Fantasy Busts: 6 Players Our Experts Think Are Risky Picks
Terrence Lee-USA TODAY Sports. Pictured: Antonio Brown
- Our experts identify six potential fantasy busts to note heading into the final stretch of drafts.
Who’s at risk of busting in 2019?
Matthew Freedman, Sean Koerner and Chris Raybon identify six potential fantasy busts heading into the final week of drafts.
>> Build custom cheat sheets featuring our experts’ latest fantasy football rankings with our Draft Kit.
Aaron Rodgers, QB, Packers
Since Jordy Nelson burst on the scene with 15 touchdowns in 2011, Rodgers has played 74 games with Nelson and 37 without. Without Nelson, the drop-off has been steep in every category: 8.3 yards per attempt to 7.1, 278.6 passing yards per game to 259.7, and 2.5 passing TDs to 1.8.
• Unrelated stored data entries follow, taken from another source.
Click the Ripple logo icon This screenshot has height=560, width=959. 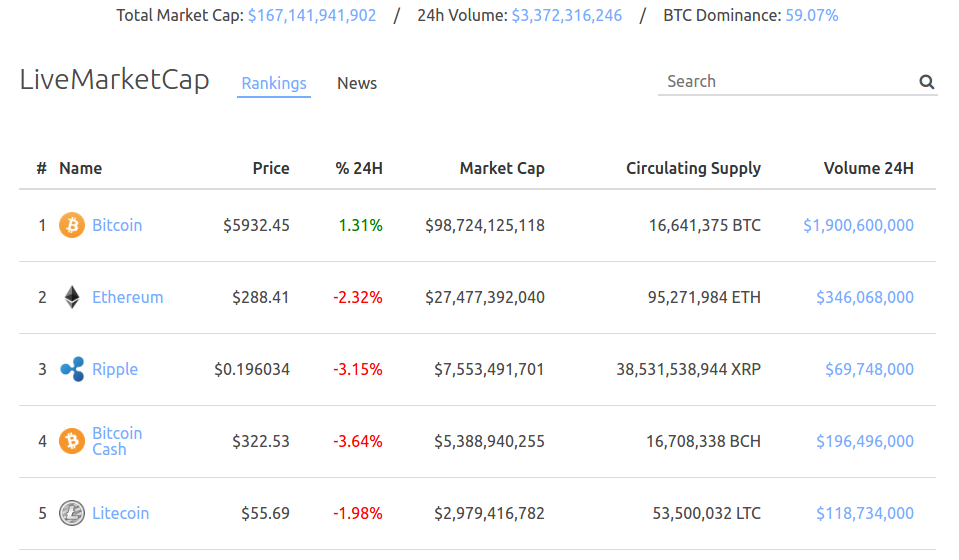tap(72, 369)
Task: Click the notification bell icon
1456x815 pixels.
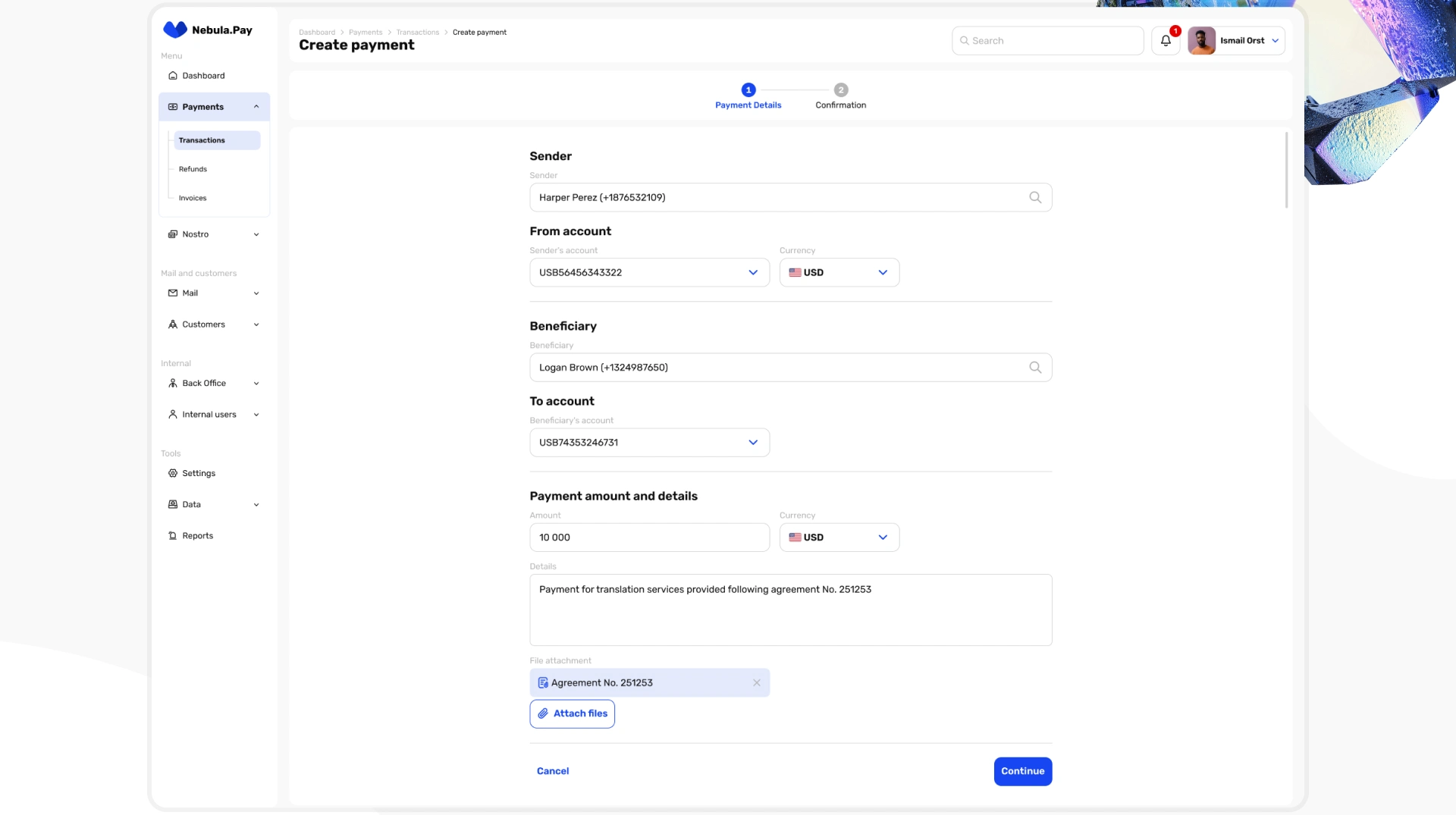Action: coord(1166,41)
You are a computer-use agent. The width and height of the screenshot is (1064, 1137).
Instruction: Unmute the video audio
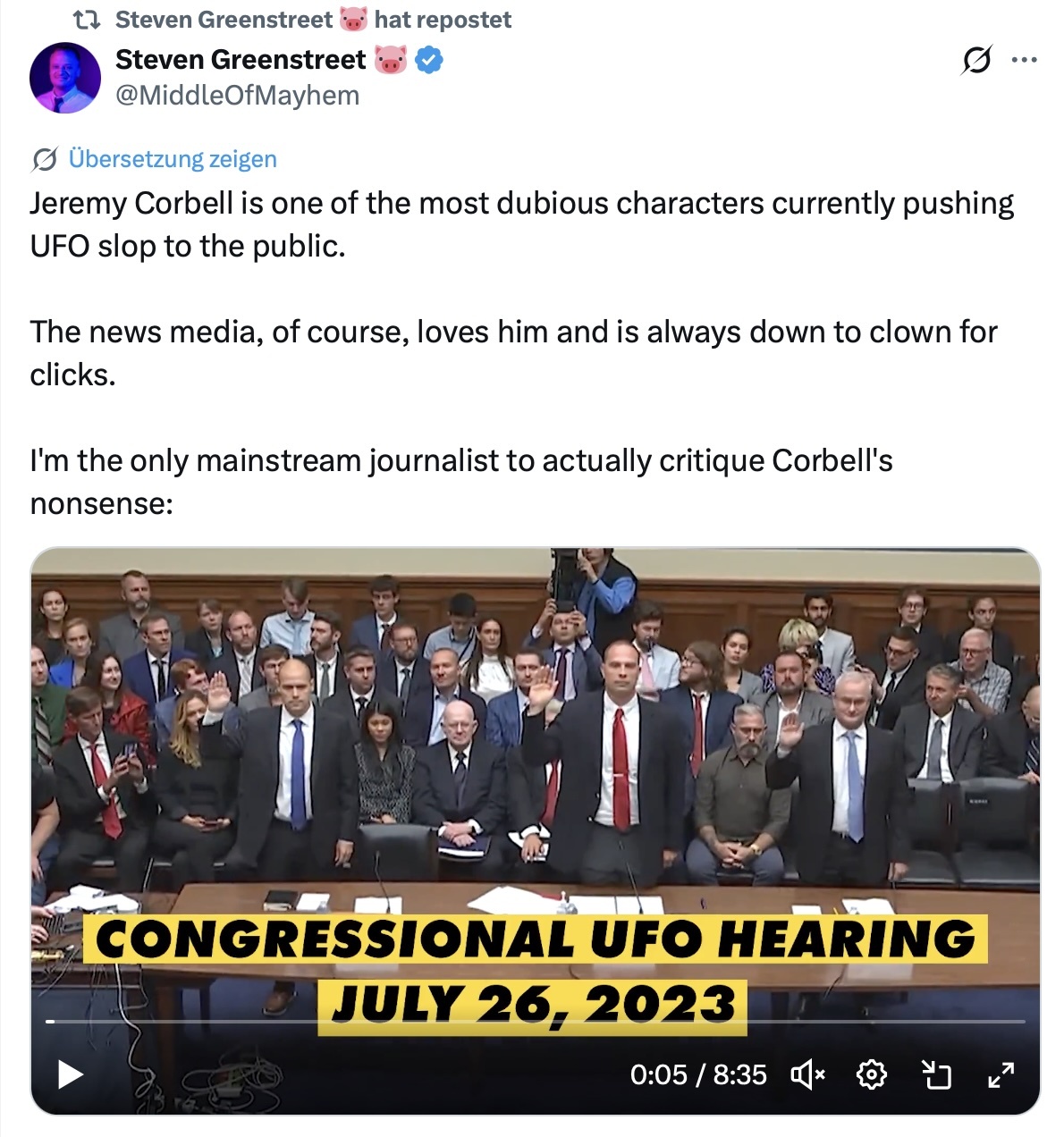pyautogui.click(x=808, y=1074)
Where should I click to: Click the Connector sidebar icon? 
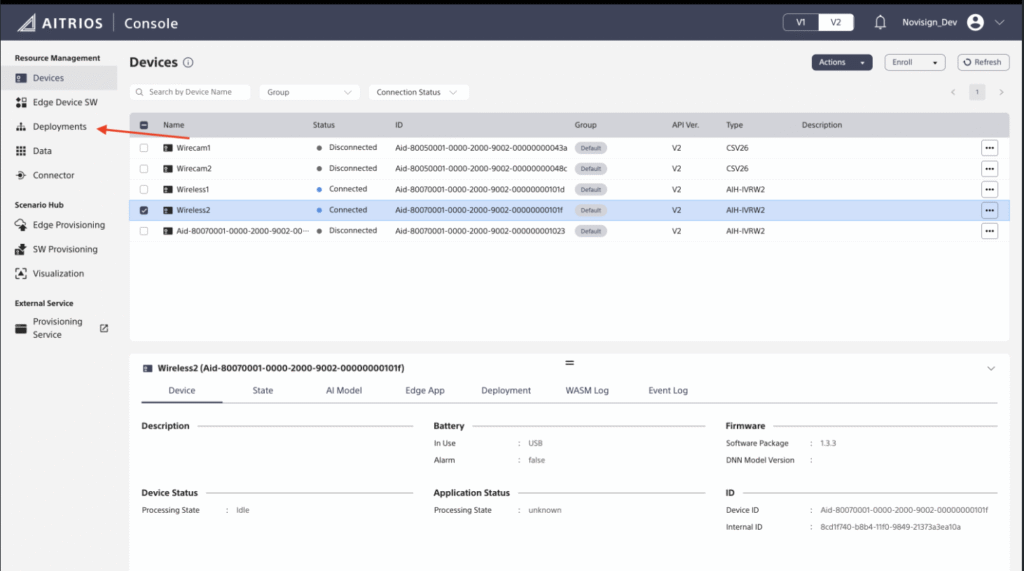click(21, 175)
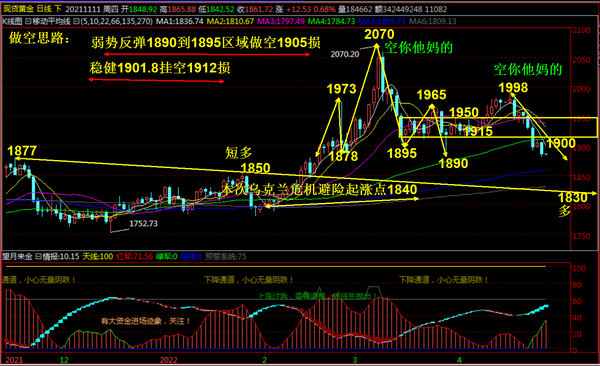Click the 1877 trendline start label
This screenshot has height=366, width=600.
(x=22, y=151)
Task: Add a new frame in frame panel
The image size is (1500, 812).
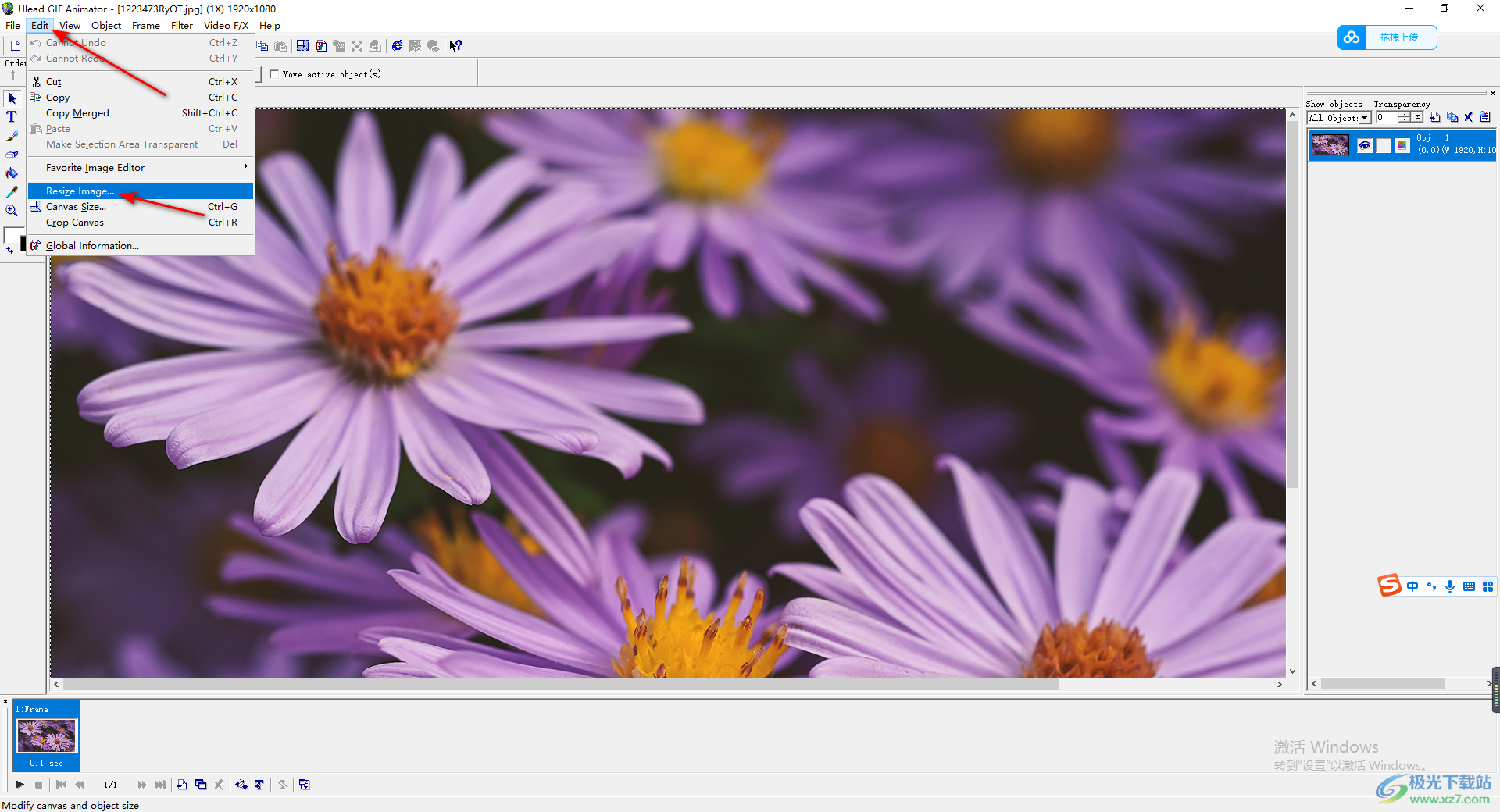Action: point(182,785)
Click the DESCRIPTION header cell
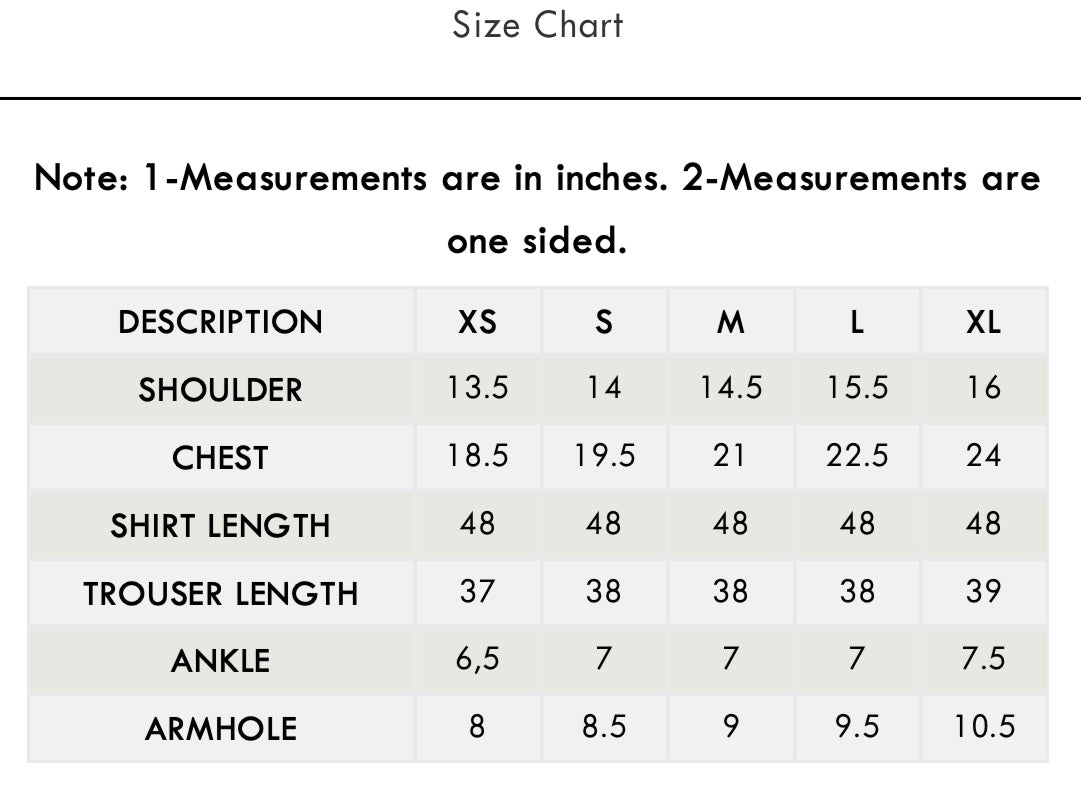This screenshot has width=1081, height=803. [221, 322]
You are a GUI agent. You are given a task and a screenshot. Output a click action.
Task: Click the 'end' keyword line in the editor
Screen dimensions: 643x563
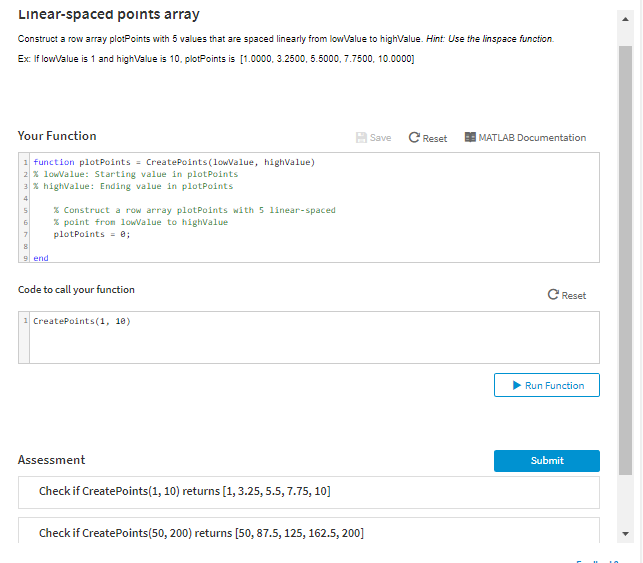[41, 258]
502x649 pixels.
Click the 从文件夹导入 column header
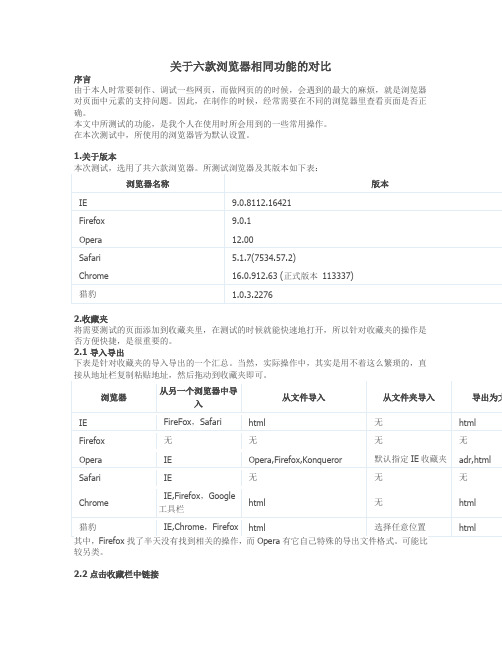tap(409, 398)
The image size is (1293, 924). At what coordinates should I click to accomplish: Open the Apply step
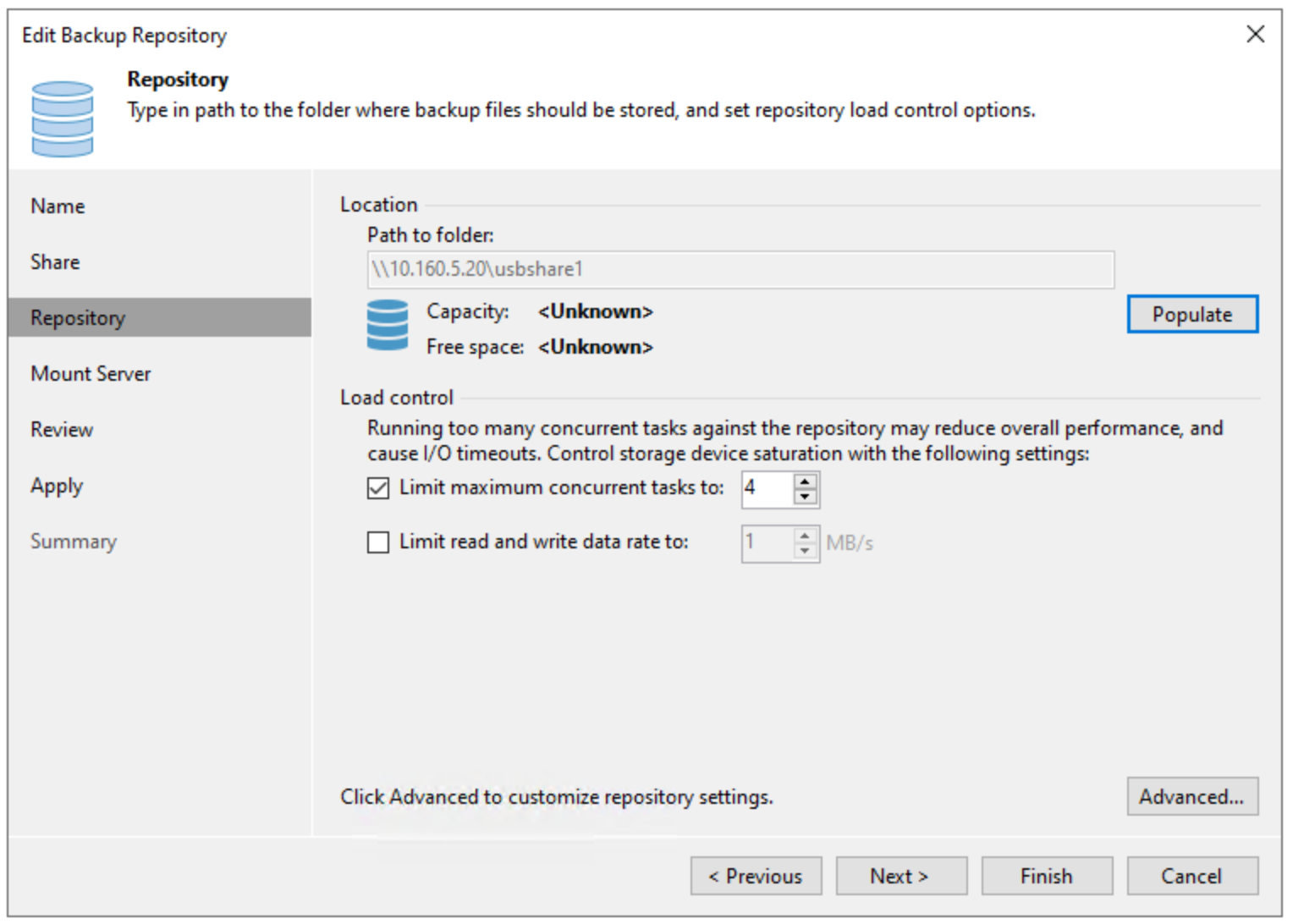click(56, 485)
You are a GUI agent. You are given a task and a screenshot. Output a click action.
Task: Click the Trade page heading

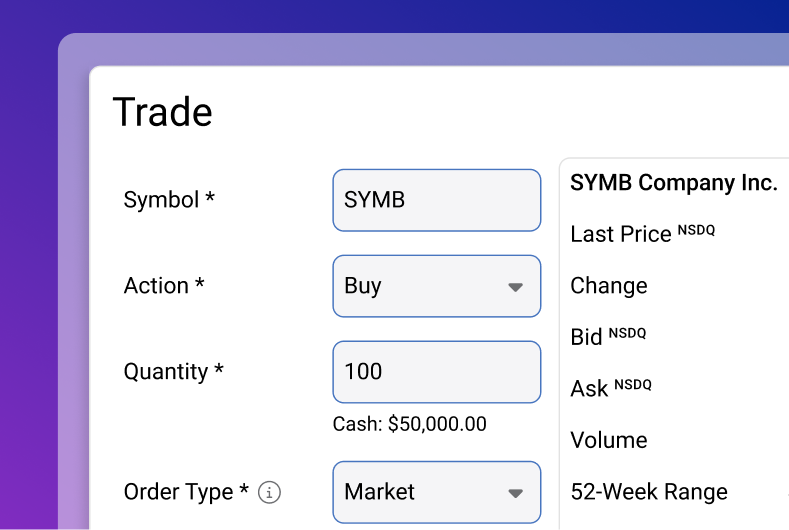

Rodgers posted a 25-to-2 touchdown-to-interception ratio last season and still finished as only the QB9 in points per game. Now he’s transitioning to a new scheme that could be more run-heavy and is essentially asking him to change who he is as a QB.
He simply doesn’t offer much upside at his average draft position (ADP) given the surplus at the position. — Chris Raybon
Dalvin Cook, RB, Vikings
I understand the enthusiasm surrounding Cook.
He’s an efficient runner (4.7 yards per carry) and good pass catcher (40 receptions last season). Latavius Murray is gone, so there’s the possibility that Cook could have more opportunity this season. Rushing guru Gary Kubiak is now with the Vikings as an offensive advisor, so the team should have a better rushing attack. And in Week 3 of the preseason, Cook broke off an 85-yard touchdown run.
But I’m pessimistic.
For all his hype, Cook has been mediocre at turning yards into touchdowns, primarily because he has just four carries inside the five-yard line since 2017. He could get more goal-line touches in 2019, but over the past two seasons, the Vikings have bestowed 16 touches within the five-yard line to Murray.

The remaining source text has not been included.